Sunday, May 4, 2008

Bitch bitch whine whine

Being a mom is a hard job. It's hard whether you work outside the home or not. I've done both. I worked outside the home when my kids were babies - up until Brian was 5 and Adam was 3. I had a full-time job and a full-time nanny. I didn't have to deal with day-care, and I had someone who took care of the home front. She made many, if not most, of the playdates, kept things organized and clean. She gave my kids baths. And by she, I meant, whomever was my nanny at any given time. Not that they were interchangeable because they certainly were not.

I always felt lucky to have both the kids and the career. I felt that one gave me perspective for the other, helped me appreciate whatever it was I was doing at any given time. I managed my time wisely. I was efficient. I made the time for working out at the gym. I made the time for phone calls and maintaining a social life. I made the time to shop for myself and keep myself in fabulous clothing.

I feel lucky now that I don't have to work. I have more time for myself. I could never maintain the yoga practice that I maintain if I were working while mothering. Mothering school-age children/pre-teens is quite different from mothering babies. With the babies, my essential task was to nurture. With the kids, my essential task is to stay organized.

I just spent nearly two hours organizing my family's schedule for the next two months. Baseball practice for each kid once per week, baseball game for each kid once per week. Not always on the same day and certainly not always in the same place. Baseball clinic for Brian once per week (in addition to regular practice and games). Lacrosse practice and games for Adam, sometimes more than twice per week, and almost never on the same day or time, and all the hell over Westchester County. Religious school once per week for each kid. Tennis lessons once per week for Brian. Tae Kwon Do once or twice per week for Adam if there is ever time to squeeze it in. Don't even ask me why there is such an emphasis on sports in my household. It wasn't my choice. It just is the way it is. Then there are birthday parties, choir practices, choir concerts, class trips that I need to remind the moms about (since I am a class mom for Adam's class), pediatrician appointments, orthodontist appointments (twice in June, but usually every six weeks).

## Data section
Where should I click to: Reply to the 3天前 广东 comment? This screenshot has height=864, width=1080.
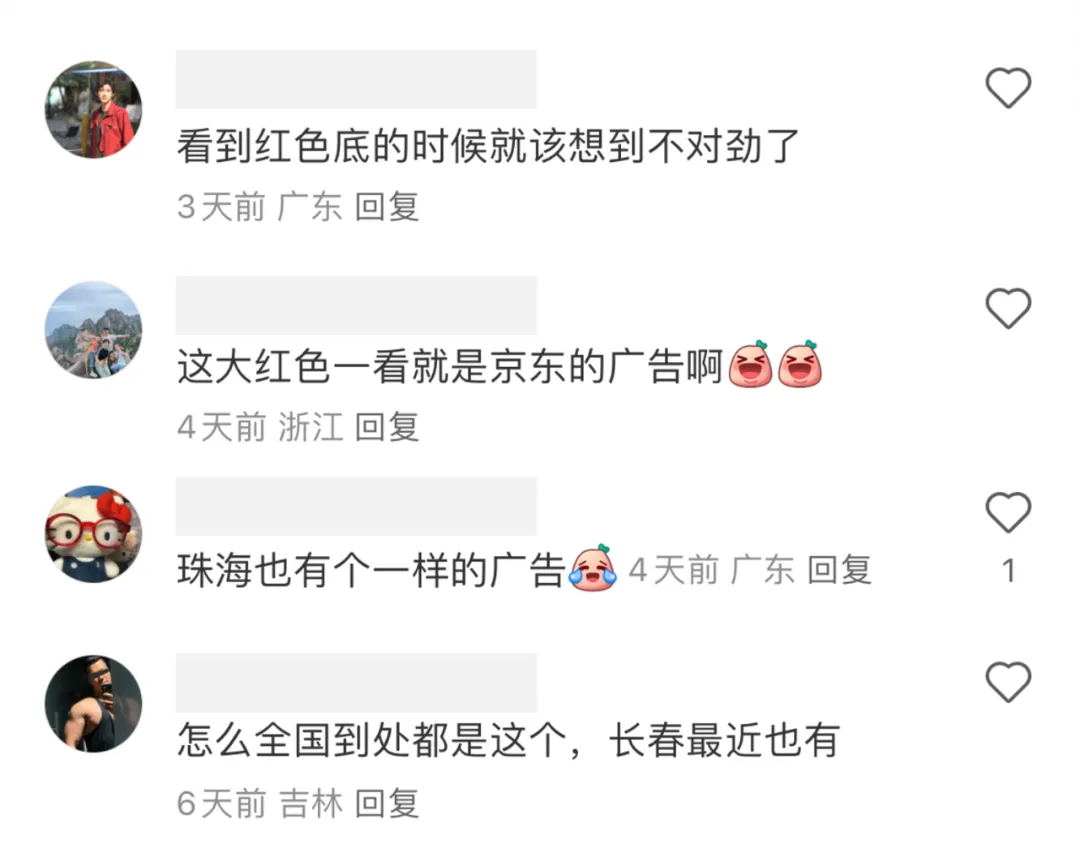386,207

## Action item
Say whether each statement agrees with the blog post about being a mom. Answer yes or no, and quote the deciding words from the post. (a) The writer worked outside the home until Brian was 5 and Adam was 3. (b) Brian has tennis lessons twice per week. (c) The writer is a class mom for Brian's class. Nothing in the listing is needed here.

## Solution to the exercise
(a) Yes: "up until Brian was 5 and Adam was 3"
(b) No: "Tennis lessons once per week for Brian"
(c) No: "since I am a class mom for Adam's class"